- YOUR ASSIGNMENT:
Lines holding the string "agent" are the ones to copy from this listing.

- GIVEN ENTRIES:
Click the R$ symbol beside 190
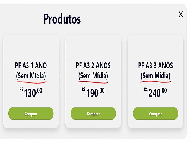 [84, 90]
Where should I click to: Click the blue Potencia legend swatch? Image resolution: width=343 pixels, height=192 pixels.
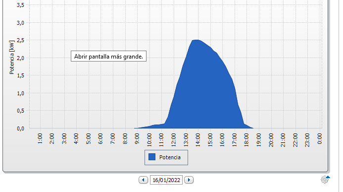pyautogui.click(x=152, y=157)
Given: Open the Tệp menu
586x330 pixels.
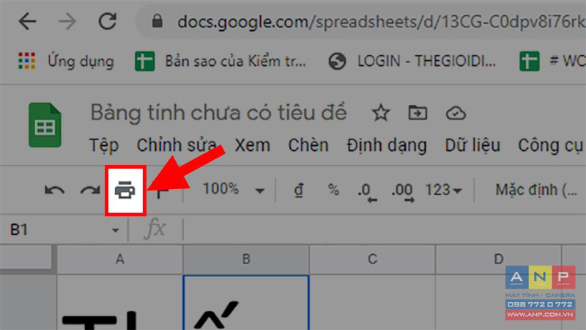Looking at the screenshot, I should pyautogui.click(x=103, y=145).
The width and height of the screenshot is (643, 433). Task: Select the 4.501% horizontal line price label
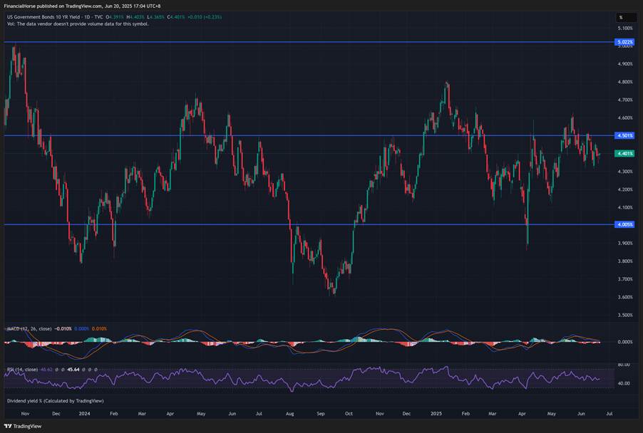pyautogui.click(x=624, y=135)

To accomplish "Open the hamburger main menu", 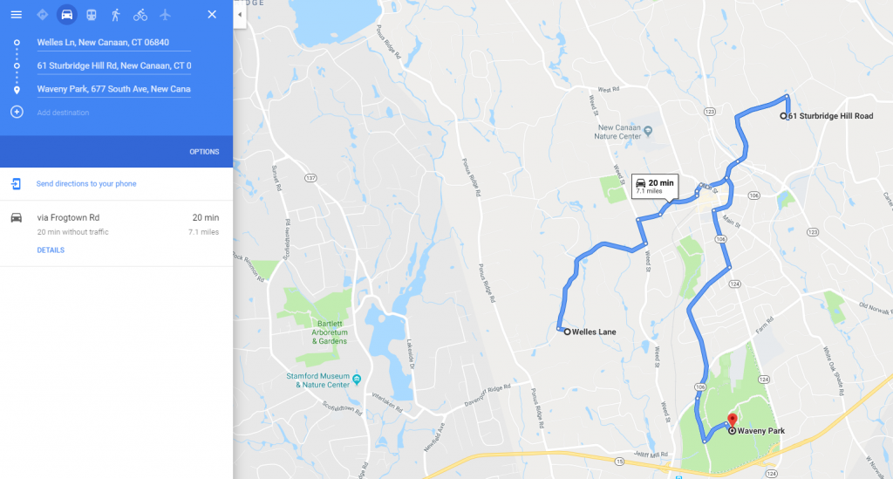I will (x=16, y=15).
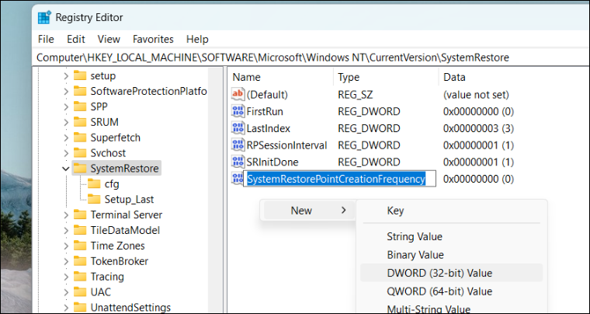The image size is (590, 314).
Task: Open the Favorites menu
Action: click(x=153, y=39)
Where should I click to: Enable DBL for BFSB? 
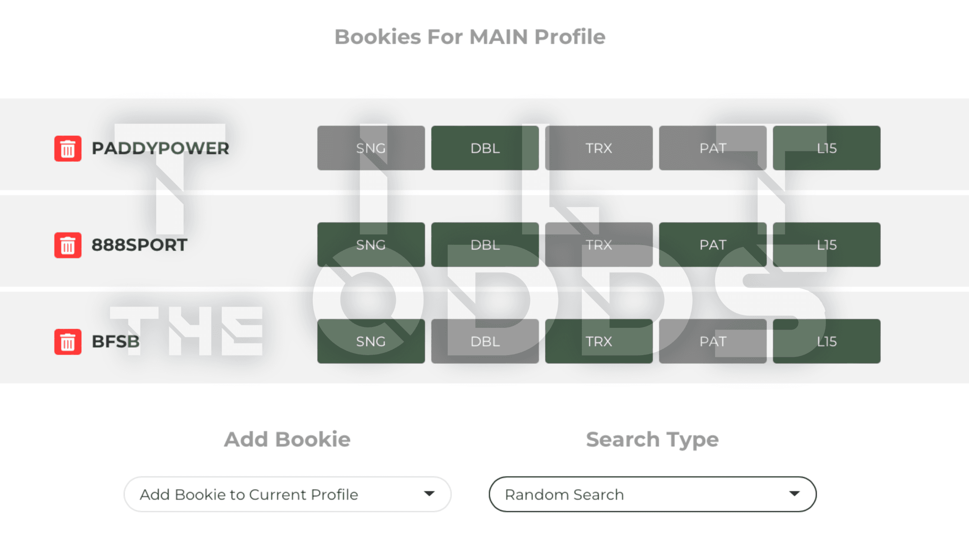[x=485, y=342]
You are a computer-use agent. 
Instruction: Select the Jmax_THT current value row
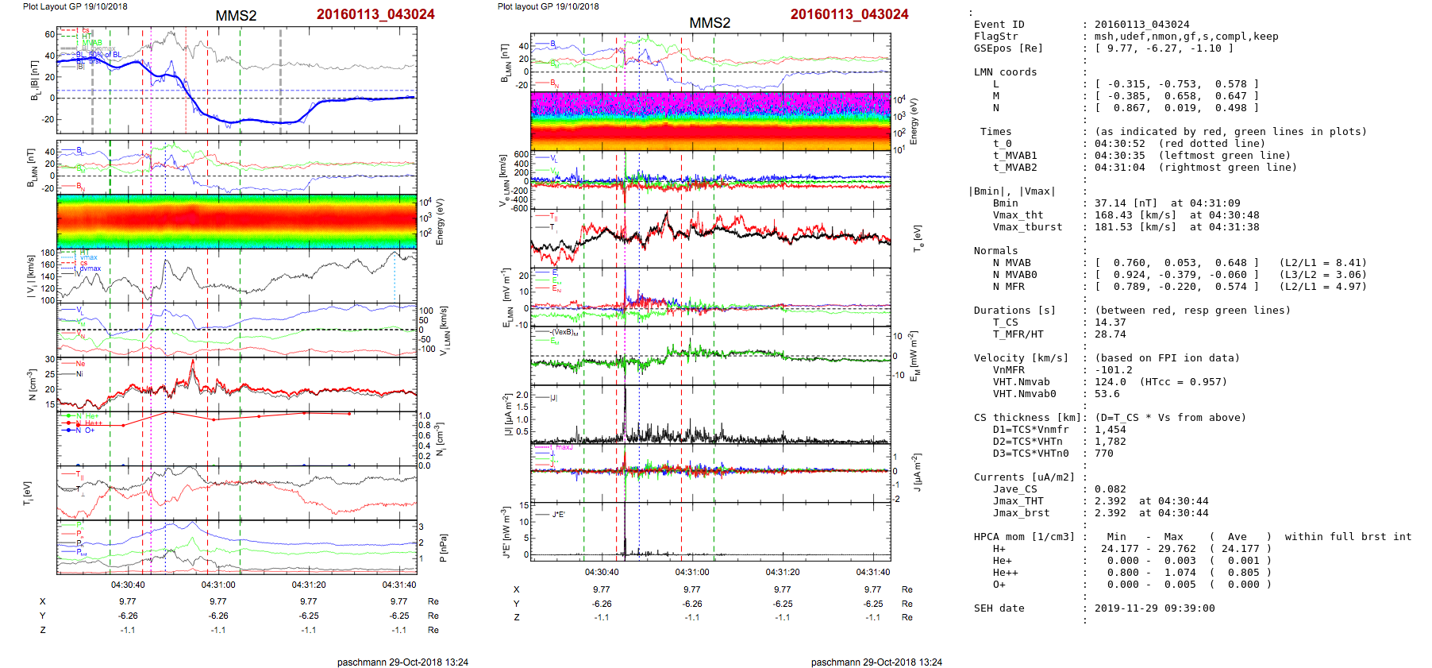[x=1018, y=501]
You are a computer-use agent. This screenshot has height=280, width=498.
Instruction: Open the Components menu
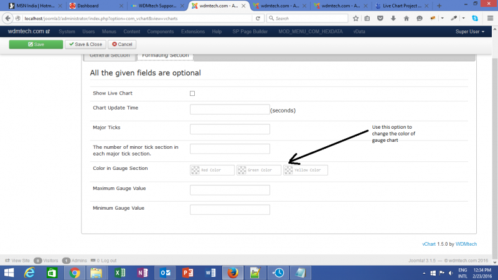click(x=160, y=31)
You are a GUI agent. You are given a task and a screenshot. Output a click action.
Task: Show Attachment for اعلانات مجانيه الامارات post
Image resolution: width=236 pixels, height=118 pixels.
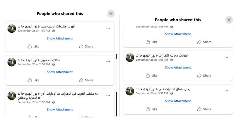[178, 67]
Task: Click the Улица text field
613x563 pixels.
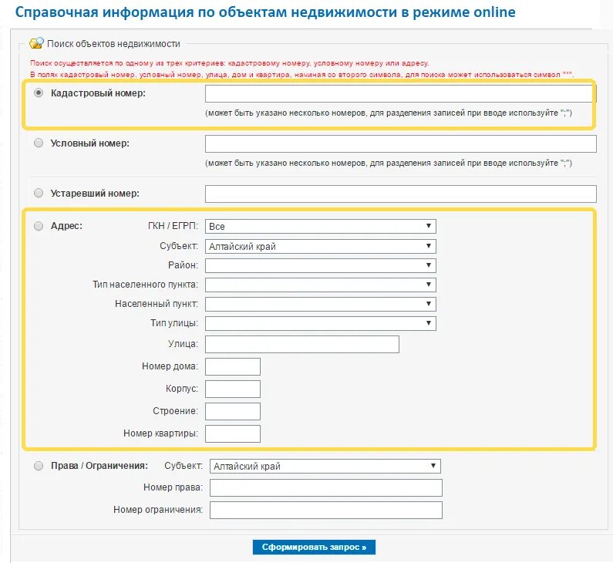Action: (302, 345)
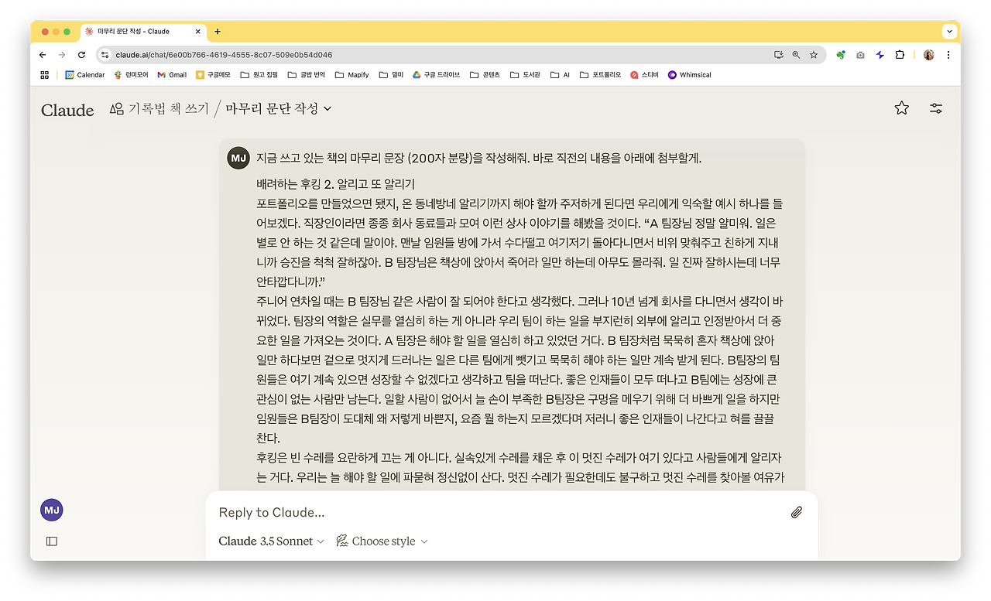Image resolution: width=991 pixels, height=601 pixels.
Task: Open the conversation settings sliders icon
Action: [935, 109]
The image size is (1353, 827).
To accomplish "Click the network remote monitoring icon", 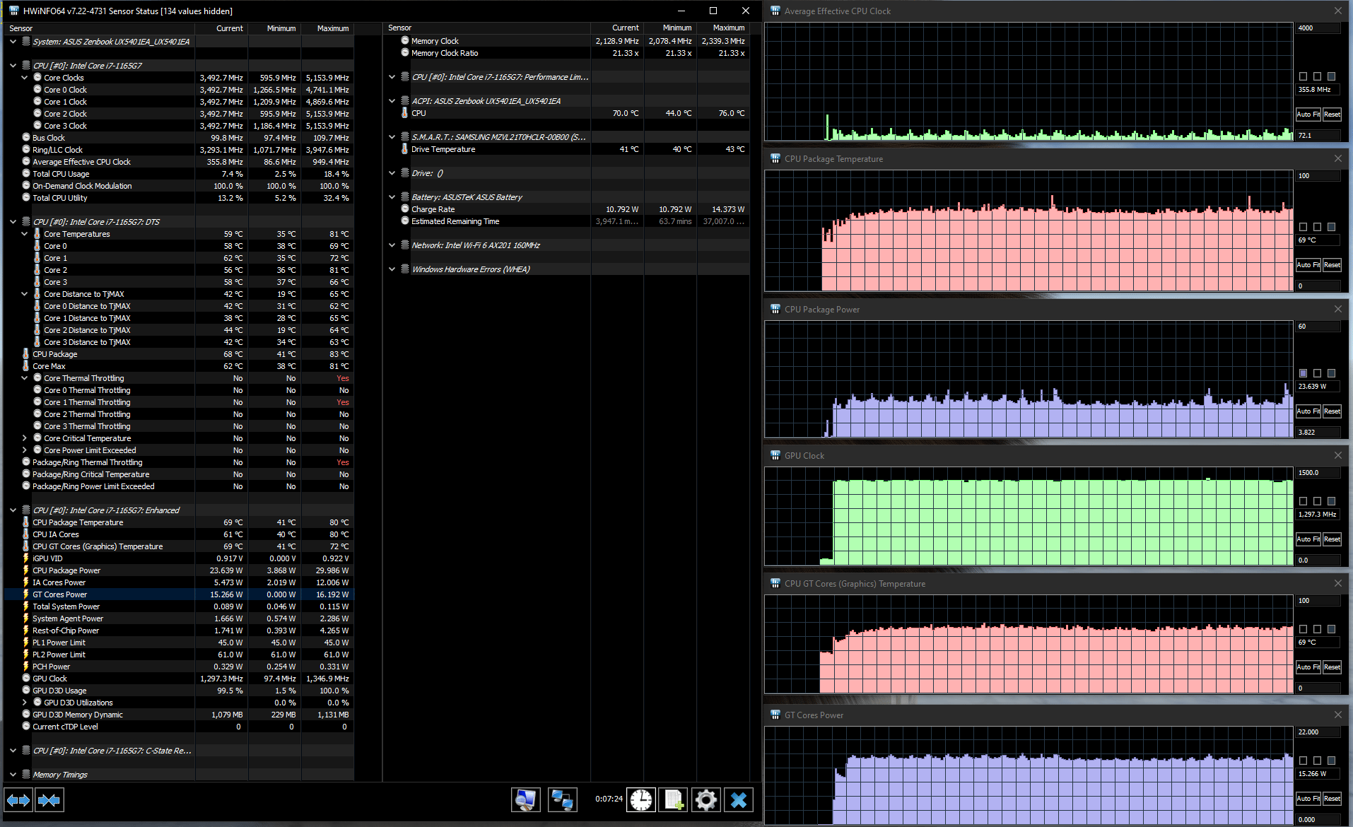I will coord(562,800).
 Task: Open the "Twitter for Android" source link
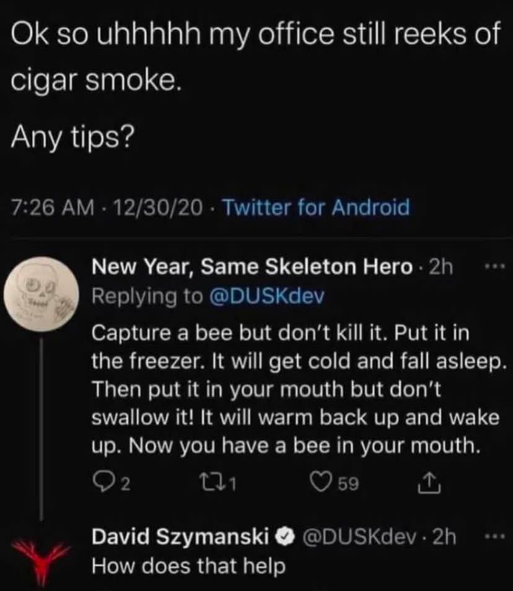point(317,207)
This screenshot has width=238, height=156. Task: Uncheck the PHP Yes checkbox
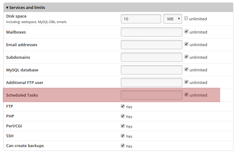coord(123,116)
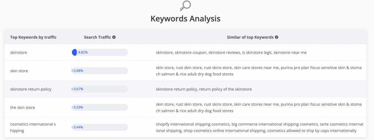Click similar keywords text for skinstore

tap(231, 53)
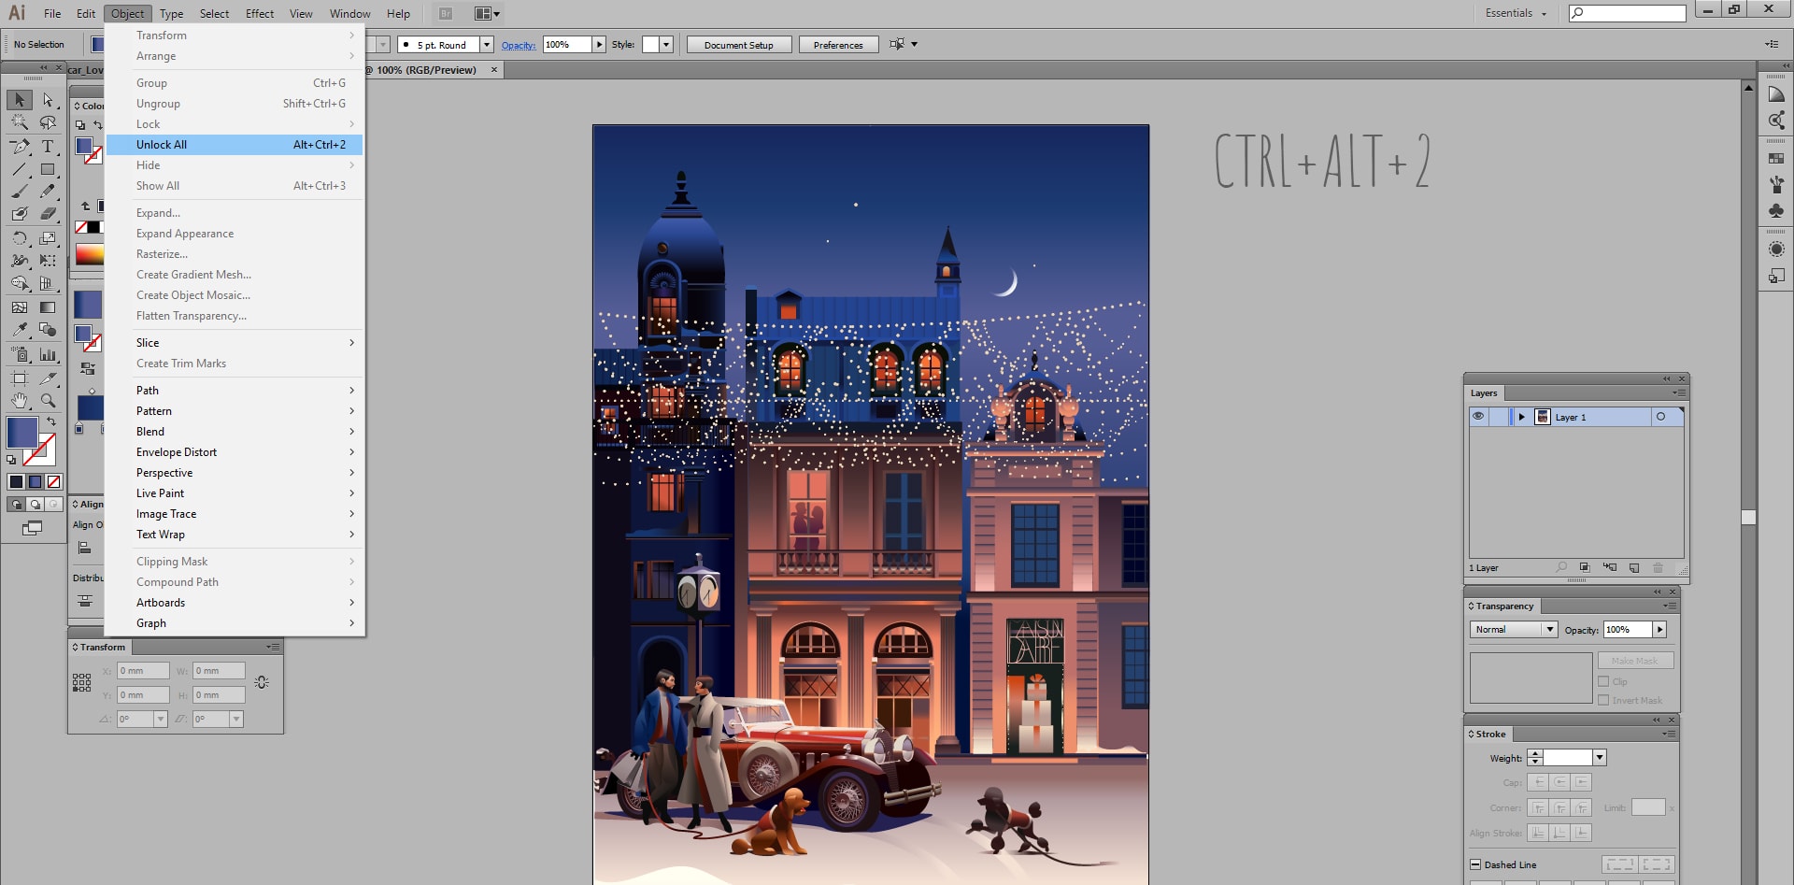The image size is (1794, 885).
Task: Select the Type tool
Action: pyautogui.click(x=48, y=147)
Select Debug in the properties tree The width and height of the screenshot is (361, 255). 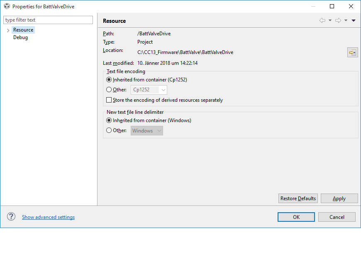click(x=20, y=37)
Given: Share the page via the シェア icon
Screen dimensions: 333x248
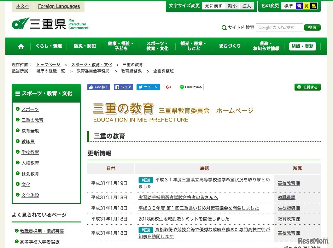Looking at the screenshot, I should pyautogui.click(x=123, y=87).
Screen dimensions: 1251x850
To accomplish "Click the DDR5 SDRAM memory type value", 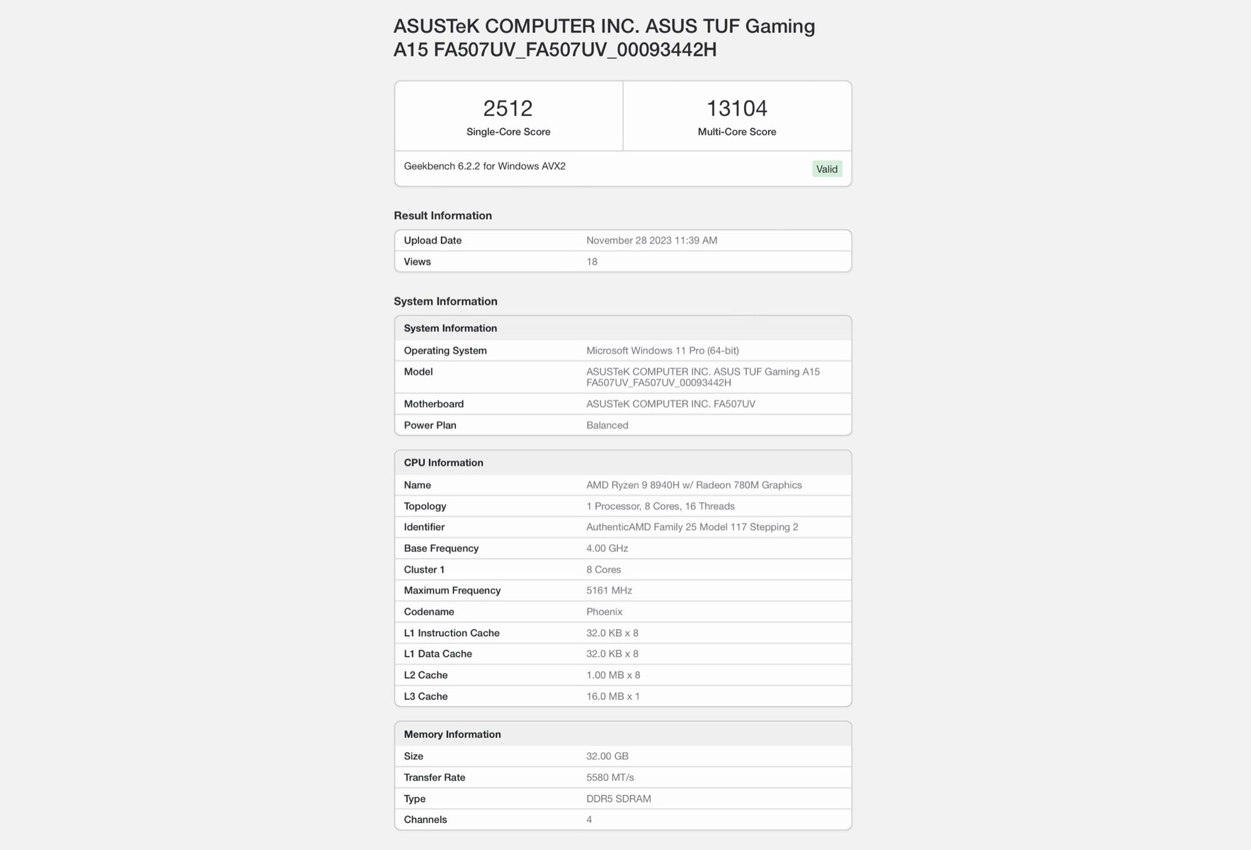I will pos(618,799).
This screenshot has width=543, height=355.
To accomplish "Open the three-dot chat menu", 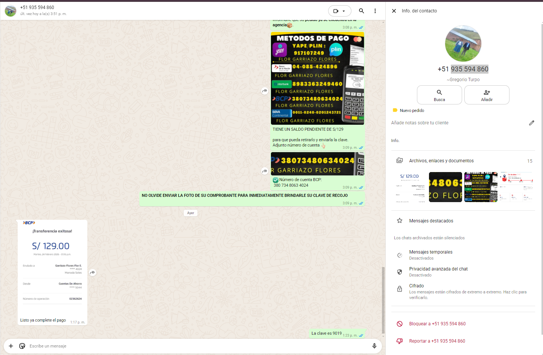I will point(375,11).
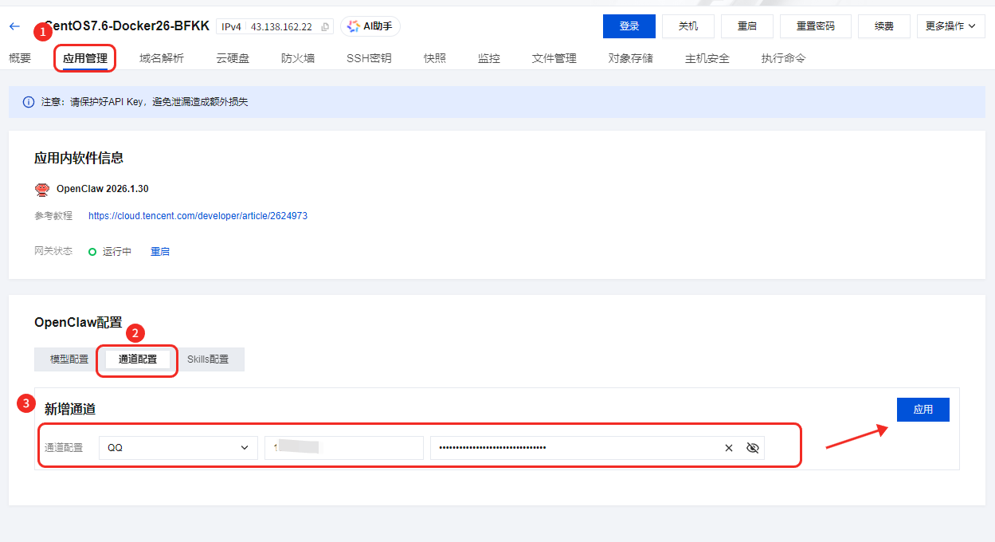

- EXPECTED OUTPUT:
You are a computer-use agent. 
You are a computer-use agent. This screenshot has height=280, width=498.
You are a GUI agent. You are given a task and a screenshot. Output a click action.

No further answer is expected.